# [WORK TO COMPLETE]
Copy down the listing below exactly, please, including every line.

# [RECORD SET]
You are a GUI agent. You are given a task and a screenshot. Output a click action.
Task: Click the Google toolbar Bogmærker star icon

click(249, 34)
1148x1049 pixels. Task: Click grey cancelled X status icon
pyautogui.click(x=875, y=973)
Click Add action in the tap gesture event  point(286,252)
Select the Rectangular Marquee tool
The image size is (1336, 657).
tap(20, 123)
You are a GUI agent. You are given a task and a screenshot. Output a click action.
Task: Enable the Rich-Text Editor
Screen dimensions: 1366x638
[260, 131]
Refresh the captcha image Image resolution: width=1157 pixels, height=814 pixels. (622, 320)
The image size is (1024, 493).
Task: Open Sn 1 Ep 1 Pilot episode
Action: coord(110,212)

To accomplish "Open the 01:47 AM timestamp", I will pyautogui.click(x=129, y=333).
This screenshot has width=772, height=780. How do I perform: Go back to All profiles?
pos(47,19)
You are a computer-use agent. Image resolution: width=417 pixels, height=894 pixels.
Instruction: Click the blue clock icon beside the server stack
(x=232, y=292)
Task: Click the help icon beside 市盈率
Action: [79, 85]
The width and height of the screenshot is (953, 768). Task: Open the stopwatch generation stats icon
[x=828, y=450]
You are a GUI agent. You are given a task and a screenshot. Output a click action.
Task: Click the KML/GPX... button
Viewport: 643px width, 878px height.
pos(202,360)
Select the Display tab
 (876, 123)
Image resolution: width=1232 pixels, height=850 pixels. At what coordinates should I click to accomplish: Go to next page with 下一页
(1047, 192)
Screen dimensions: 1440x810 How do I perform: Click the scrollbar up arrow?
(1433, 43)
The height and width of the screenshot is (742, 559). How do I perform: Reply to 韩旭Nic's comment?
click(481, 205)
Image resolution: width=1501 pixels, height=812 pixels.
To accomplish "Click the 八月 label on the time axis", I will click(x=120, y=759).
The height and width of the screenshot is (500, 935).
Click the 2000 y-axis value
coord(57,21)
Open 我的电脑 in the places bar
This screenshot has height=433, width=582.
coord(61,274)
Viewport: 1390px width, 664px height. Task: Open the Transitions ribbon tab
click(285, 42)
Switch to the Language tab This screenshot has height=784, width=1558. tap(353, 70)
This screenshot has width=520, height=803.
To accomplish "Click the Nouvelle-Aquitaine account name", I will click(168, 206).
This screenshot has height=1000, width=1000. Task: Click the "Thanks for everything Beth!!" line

# [ANSWER SECTION]
You are a GUI agent. You are given a task and a screenshot. Output a click action.
Task: Click the Google toolbar Bogmærker star icon

click(249, 34)
1148x1049 pixels. Task: Click grey cancelled X status icon
pyautogui.click(x=875, y=973)
Click Add action in the tap gesture event  point(286,252)
Select the Rectangular Marquee tool
The image size is (1336, 657).
tap(20, 123)
You are a GUI agent. You are given a task and a screenshot. Output a click action.
Task: Enable the Rich-Text Editor
Screen dimensions: 1366x638
[260, 131]
Refresh the captcha image Image resolution: width=1157 pixels, height=814 pixels. (622, 320)
The image size is (1024, 493).
Task: Open Sn 1 Ep 1 Pilot episode
Action: coord(110,212)

To accomplish "Open the 01:47 AM timestamp", I will pyautogui.click(x=129, y=333).
This screenshot has width=772, height=780. How do I perform: Go back to All profiles?
pos(47,19)
You are a computer-use agent. Image resolution: width=417 pixels, height=894 pixels.
Instruction: Click the blue clock icon beside the server stack
(x=232, y=292)
Task: Click the help icon beside 市盈率
Action: [79, 85]
The width and height of the screenshot is (953, 768). Task: Open the stopwatch generation stats icon
[x=828, y=450]
You are a GUI agent. You are given a task and a screenshot. Output a click action.
Task: Click the KML/GPX... button
Viewport: 643px width, 878px height.
pos(202,360)
Select the Display tab
 (876, 123)
Image resolution: width=1232 pixels, height=850 pixels. At what coordinates should I click to accomplish: Go to next page with 下一页
(1047, 192)
Screen dimensions: 1440x810 How do I perform: Click the scrollbar up arrow?
(1433, 43)
The height and width of the screenshot is (742, 559). How do I perform: Reply to 韩旭Nic's comment?
click(481, 205)
Image resolution: width=1501 pixels, height=812 pixels.
To accomplish "Click the 八月 label on the time axis", I will click(x=120, y=759).
The height and width of the screenshot is (500, 935).
Click the 2000 y-axis value
coord(57,21)
Open 我的电脑 in the places bar
This screenshot has height=433, width=582.
coord(61,274)
Viewport: 1390px width, 664px height. Task: Open the Transitions ribbon tab
click(285, 42)
Switch to the Language tab This screenshot has height=784, width=1558. tap(353, 70)
This screenshot has width=520, height=803.
To accomplish "Click the Nouvelle-Aquitaine account name", I will click(168, 206).
This screenshot has height=1000, width=1000. Task: Click the "Thanks for everything Beth!!" line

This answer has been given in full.